**WHAT YOU HAVE TO DO**
With all pictures omitted, return verbatim the lines from the beginning of the records below through the line containing "Screen dimensions: 562x335".

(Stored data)
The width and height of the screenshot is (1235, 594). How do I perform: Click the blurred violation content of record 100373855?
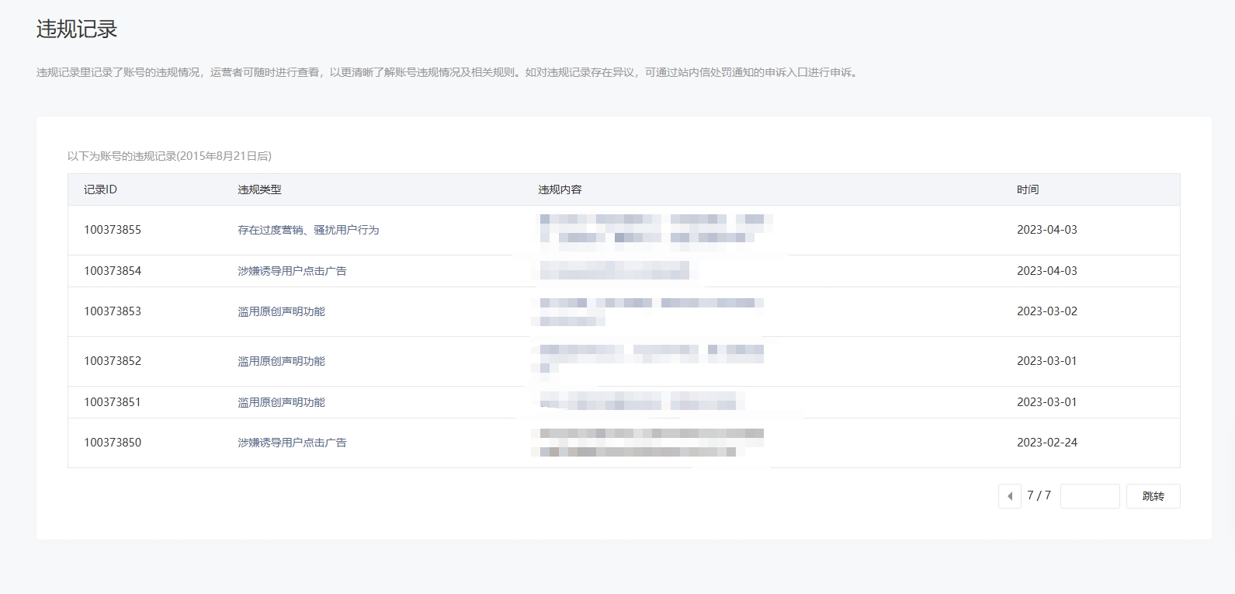652,229
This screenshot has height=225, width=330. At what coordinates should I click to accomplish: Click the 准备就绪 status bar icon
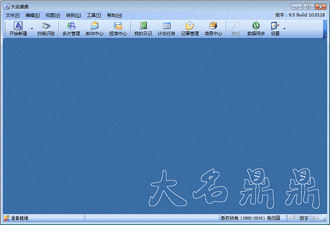(x=7, y=218)
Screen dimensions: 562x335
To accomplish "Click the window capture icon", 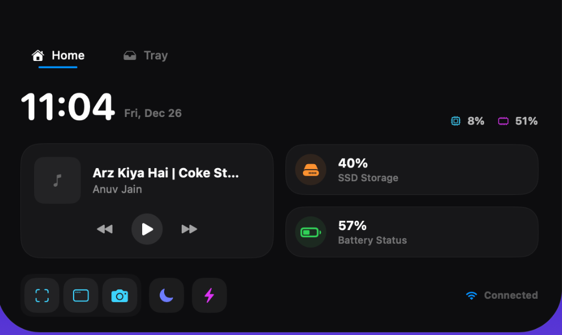I will [81, 295].
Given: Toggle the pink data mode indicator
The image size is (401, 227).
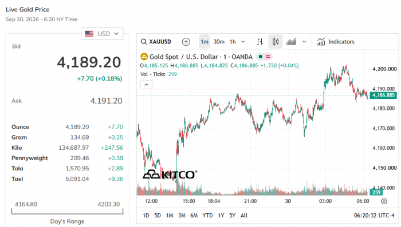Looking at the screenshot, I should (x=268, y=57).
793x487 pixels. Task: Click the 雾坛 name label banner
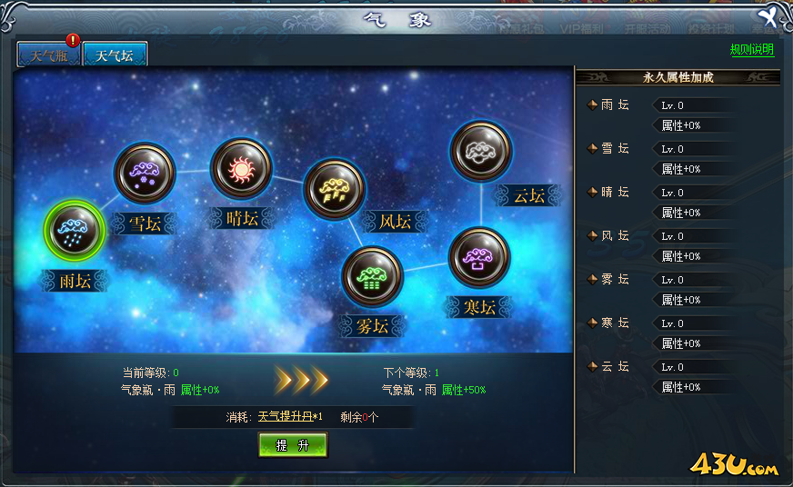tap(372, 326)
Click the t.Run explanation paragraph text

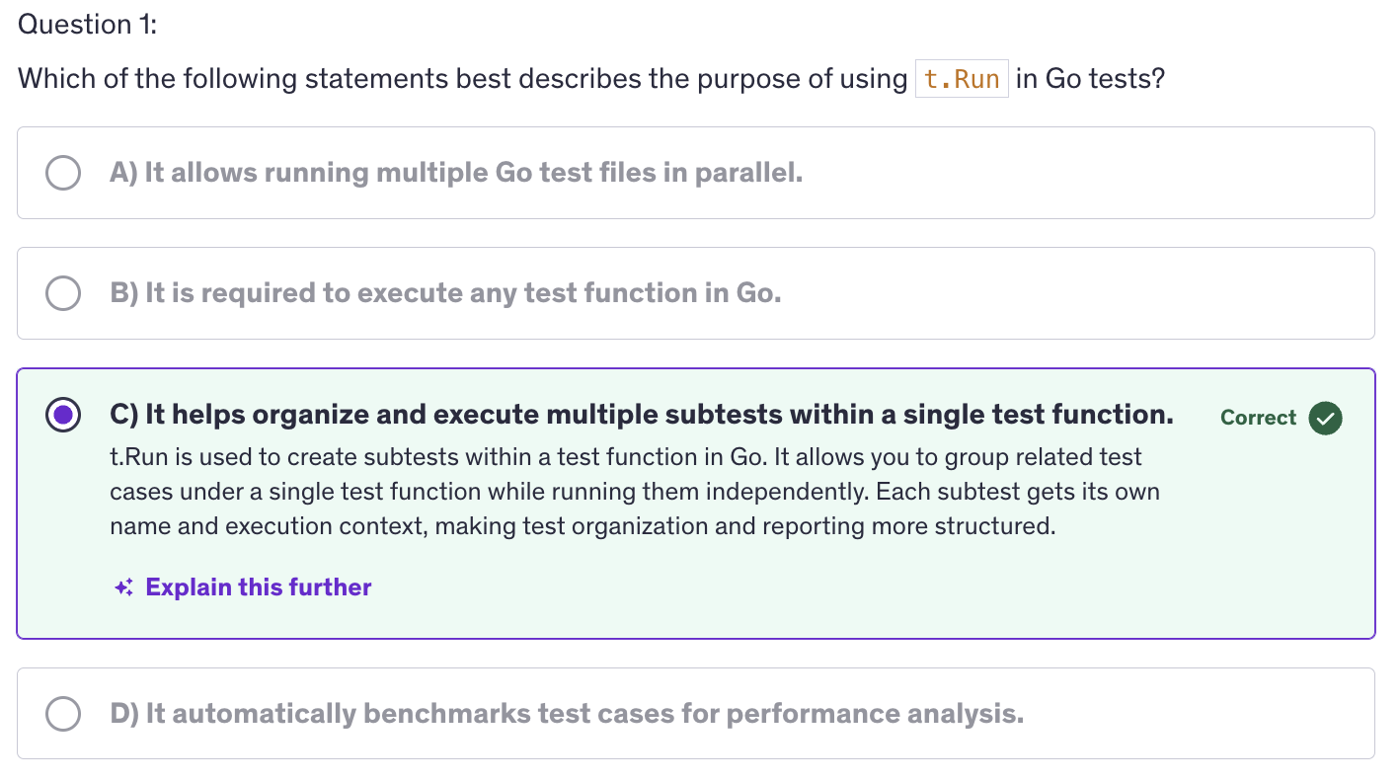tap(632, 492)
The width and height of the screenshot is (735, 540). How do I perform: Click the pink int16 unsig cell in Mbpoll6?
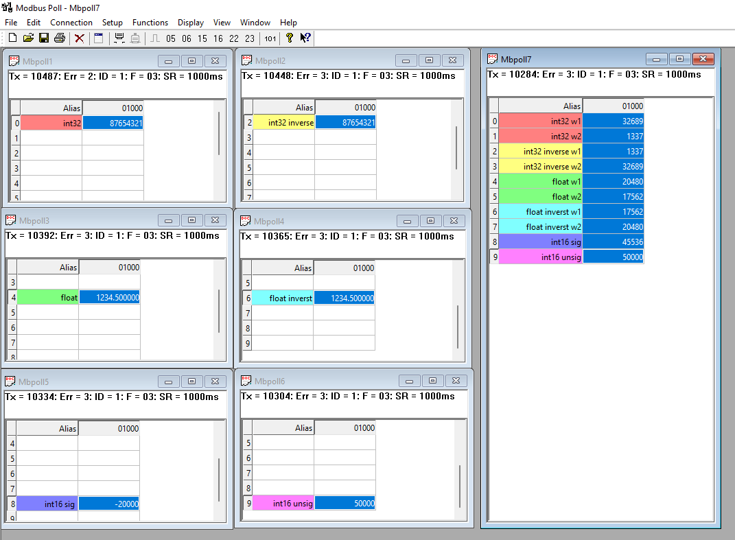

**EXERCISE SOLUTION**
The width and height of the screenshot is (1235, 594). How do I perform: Click the blurred violation content of record 100373855?
652,229
This screenshot has height=225, width=330. At what coordinates should I click to accomplish: Click the 准备就绪 status bar icon
(x=7, y=218)
Screen dimensions: 562x335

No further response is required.